» DESCRIPTION OF THE TASK: From the line with "Instruction: Click the" to the last line of the material, both inclusive, transcribe every line exactly and nothing else.

» RECORDS SUPPLIED:
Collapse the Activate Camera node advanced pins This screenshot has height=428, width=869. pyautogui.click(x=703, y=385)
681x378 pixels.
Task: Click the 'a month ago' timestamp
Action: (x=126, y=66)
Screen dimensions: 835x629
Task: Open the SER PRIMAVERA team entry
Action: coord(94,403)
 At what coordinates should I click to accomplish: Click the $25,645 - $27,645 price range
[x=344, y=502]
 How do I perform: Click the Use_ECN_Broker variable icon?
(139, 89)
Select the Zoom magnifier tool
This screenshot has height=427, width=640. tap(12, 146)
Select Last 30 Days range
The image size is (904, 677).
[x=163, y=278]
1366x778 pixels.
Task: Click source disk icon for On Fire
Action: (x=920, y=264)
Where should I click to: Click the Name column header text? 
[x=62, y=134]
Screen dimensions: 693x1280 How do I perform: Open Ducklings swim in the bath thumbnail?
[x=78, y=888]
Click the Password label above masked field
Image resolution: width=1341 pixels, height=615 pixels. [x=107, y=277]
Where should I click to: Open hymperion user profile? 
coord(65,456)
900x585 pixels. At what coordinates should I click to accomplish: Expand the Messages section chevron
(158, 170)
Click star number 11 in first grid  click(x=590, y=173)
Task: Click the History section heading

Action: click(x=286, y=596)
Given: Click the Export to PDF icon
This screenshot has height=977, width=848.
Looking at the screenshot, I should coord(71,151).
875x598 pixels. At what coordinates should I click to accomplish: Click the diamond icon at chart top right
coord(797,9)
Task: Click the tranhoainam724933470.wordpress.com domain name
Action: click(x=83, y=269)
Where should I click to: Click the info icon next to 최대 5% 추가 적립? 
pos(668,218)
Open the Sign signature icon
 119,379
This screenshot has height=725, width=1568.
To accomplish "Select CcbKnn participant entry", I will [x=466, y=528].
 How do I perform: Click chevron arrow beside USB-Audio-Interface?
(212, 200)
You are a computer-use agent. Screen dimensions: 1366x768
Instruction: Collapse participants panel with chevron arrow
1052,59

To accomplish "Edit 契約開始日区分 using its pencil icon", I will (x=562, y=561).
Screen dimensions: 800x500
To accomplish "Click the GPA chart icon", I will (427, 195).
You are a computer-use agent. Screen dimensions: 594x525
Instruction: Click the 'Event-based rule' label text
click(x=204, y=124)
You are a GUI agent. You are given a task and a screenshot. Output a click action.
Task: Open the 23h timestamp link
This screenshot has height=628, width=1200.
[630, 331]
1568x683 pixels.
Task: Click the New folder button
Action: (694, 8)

» ANSWER SPACE:
Instruction: Click the 'Event-based rule' label text
click(x=204, y=124)
You are a GUI agent. You are given a task and a screenshot. Output a click action.
Task: Open the 23h timestamp link
This screenshot has height=628, width=1200.
[630, 331]
1568x683 pixels.
Task: Click the New folder button
Action: (694, 8)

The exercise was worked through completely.